[<prev] [next>] [<thread-prev] [thread-next>] [day] [month] [year] [list]
Message-ID: <PH0PR11MB58800BA38E0691E2FB3AF552DAB59@PH0PR11MB5880.namprd11.prod.outlook.com>
Date: Thu, 23 Jun 2022 03:23:19 +0000
From: "Zhang, Qiang1" <qiang1.zhang@...el.com>
To: Boqun Feng <boqun.feng@...il.com>,
"Paul E. McKenney" <paulmck@...nel.org>
CC: "quic_neeraju@...cinc.com" <quic_neeraju@...cinc.com>,
"frederic@...nel.org" <frederic@...nel.org>,
"rcu@...r.kernel.org" <rcu@...r.kernel.org>,
"linux-kernel@...r.kernel.org" <linux-kernel@...r.kernel.org>
Subject: RE: [PATCH] rcu: Add exp QS check in rcu_exp_handler() for
no-preemptible expedited RCU
On Wed, Jun 22, 2022 at 05:34:09PM -0700, Paul E. McKenney wrote:
> On Wed, Jun 22, 2022 at 11:34:15PM +0000, Zhang, Qiang1 wrote:
> >
> > On Wed, Jun 22, 2022 at 06:35:49PM +0800, Zqiang wrote:
> > > In CONFIG_PREEMPT=n and CONFIG_PREEMPT_COUNT=y kernel, after a exp
> > > grace period begins, if detected current CPU enters idle in
> > > rcu_exp_handler() IPI handler, will immediately report the exp QS of the
> > > current cpu, at this time, maybe not being in an RCU read-side critical
> > > section, but need wait until rcu-softirq or sched-clock irq or sched-switch
> > > occurs on current CPU to check and report exp QS.
> > >
> >
> > >I think the idea is OK, however, this "optimization" is based on the
> > >implementation detail that rcu_read_lock() counts preempt_count when
> > >CONFIG_PREEMPT_COUNT=y, right?

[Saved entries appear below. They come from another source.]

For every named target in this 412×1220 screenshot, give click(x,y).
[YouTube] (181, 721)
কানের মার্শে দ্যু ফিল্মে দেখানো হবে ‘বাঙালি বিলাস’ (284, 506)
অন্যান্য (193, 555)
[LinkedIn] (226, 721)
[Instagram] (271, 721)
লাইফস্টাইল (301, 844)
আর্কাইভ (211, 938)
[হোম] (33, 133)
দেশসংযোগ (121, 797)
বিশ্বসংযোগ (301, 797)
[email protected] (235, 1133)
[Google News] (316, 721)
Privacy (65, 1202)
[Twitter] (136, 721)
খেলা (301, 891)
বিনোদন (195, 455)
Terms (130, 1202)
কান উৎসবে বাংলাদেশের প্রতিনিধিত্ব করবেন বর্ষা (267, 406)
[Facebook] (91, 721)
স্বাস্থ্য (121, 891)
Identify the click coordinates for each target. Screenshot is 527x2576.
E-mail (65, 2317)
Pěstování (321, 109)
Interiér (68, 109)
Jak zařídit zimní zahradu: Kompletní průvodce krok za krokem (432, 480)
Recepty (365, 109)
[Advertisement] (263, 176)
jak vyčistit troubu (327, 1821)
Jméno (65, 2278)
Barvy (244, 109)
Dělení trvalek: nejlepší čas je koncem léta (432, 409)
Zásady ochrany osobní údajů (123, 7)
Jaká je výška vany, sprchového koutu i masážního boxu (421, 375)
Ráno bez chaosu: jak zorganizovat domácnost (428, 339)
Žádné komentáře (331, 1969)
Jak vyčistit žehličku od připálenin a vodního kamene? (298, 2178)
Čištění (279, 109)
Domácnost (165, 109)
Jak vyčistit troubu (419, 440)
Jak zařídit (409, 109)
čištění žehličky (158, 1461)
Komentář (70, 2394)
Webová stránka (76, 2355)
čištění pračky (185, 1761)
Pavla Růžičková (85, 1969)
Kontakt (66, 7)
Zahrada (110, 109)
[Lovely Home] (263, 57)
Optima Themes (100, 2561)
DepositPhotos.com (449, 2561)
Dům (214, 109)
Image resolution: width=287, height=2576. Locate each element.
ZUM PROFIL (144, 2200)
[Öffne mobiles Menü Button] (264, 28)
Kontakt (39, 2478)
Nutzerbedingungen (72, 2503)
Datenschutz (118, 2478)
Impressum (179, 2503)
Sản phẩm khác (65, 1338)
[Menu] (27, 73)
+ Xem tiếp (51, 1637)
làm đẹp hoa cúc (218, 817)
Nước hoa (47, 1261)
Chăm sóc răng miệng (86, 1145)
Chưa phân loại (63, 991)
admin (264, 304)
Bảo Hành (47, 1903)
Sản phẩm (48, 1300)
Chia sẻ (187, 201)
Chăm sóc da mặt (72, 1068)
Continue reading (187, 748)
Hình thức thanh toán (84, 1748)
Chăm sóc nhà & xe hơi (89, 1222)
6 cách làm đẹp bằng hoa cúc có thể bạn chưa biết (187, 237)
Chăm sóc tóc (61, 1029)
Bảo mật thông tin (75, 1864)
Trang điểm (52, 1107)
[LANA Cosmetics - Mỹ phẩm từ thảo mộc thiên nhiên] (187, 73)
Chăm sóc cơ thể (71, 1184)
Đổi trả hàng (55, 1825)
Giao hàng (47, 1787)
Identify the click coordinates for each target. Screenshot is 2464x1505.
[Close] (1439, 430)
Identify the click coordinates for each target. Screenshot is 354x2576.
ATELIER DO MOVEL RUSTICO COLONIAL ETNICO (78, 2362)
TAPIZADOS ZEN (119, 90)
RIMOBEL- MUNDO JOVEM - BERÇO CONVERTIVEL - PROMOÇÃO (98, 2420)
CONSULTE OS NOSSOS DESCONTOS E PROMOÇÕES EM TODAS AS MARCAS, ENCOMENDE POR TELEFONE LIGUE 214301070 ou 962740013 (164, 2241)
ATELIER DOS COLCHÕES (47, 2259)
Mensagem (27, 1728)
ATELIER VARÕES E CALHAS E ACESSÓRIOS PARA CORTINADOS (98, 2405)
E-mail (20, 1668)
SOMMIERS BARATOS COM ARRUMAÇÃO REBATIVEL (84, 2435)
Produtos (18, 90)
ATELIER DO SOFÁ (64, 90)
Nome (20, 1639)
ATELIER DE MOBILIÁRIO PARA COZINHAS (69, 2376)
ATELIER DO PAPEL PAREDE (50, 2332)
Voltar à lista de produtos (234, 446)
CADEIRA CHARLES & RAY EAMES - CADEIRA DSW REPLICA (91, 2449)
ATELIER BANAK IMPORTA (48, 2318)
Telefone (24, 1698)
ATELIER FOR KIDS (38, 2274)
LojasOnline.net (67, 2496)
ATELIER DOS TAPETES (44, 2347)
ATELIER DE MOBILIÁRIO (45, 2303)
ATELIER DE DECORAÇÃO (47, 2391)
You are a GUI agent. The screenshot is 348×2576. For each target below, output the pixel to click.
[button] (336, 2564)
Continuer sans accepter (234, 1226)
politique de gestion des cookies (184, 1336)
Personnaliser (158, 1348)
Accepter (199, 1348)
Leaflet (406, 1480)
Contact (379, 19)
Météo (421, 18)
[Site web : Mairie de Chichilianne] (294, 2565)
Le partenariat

It's a little bit dangerous because the
> > >preempt_count when CONFIG_PREEMPT_COUNT=y and CONFIG_PREEMPT=n is mostly
> > >for debugging purposes IIUC, and in other words, _it could be gone_.
> > >
> >
> > Yes, for CONFIG_PREEMPT_COUNT=y and CONFIG_PREEMPT=n kernel
> > The rcu_read_lock/unlock are replaced by preempt_disbale/enable, and the
> > preempt-count is exists, so can report exp QS when not being an RCU
> > read-side critical(preempt_count & (PREEMPT_MASK | SOFTIRQ_MASK )return zero).
> > in IPI handler.
> >
> > For CONFIG_PREEMPT_COUNT=n and CONFIG_PREEMPT=n kernel,
> > The rcu_read_lock/unlock is just barrier().
> >
> >
> > So I add IS_ENABLED(CONFIG_PREEMPT_COUNT) check in code.
> >
> > Of course, for CONFIG_PREEMPT_COUNT=n kernel, in RCU softirq, the
> > preempt-count is also checked
> >
> > /* Report any deferred quiescent states if preemption enabled. */
> > if (IS_ENABLED(CONFIG_PREEMPT_COUNT) && (!(preempt_count() & PREEMPT_MASK))) {
> > rcu_preempt_deferred_qs(current);
> >
> > but the RCU softirq may not be triggered in time and reported exp QS, for
> > example a kernel loop exist on NO_HZ_FULL CPU
> >
> > this change, It is to capture the exp QS state earlier and report it.
> >
> >
> > >Also I'm not aware of any but there could be someone assuming that RCU
> > >read-side critical sections can be formed without
> > >rcu_read_{lock,unlock}() in CONFIG_PREEMPT=n kernel. For example, there
> > >might be "creative" code like the following:
> > >
> > > void do_something_only_in_nonpreempt(void)
> > > {
> > > int *p;
> > >
> > > // This function only gets called in PREEMPT=n kernel,
> > > // which means everywhere is a RCU read-side critical
> > > // section, let's save some lines of code.
> > >
> > rcu_read_lock();
> > > p = rcu_dereference_check(gp, !IS_ENABLED(PREEMPT));
> > > ... // of course no schedule() here.
> > > <access p>
> > rcu_read_unlock();
> > > }
> > >
> >
> > Usually access to pointers of type rcu needs to be protected.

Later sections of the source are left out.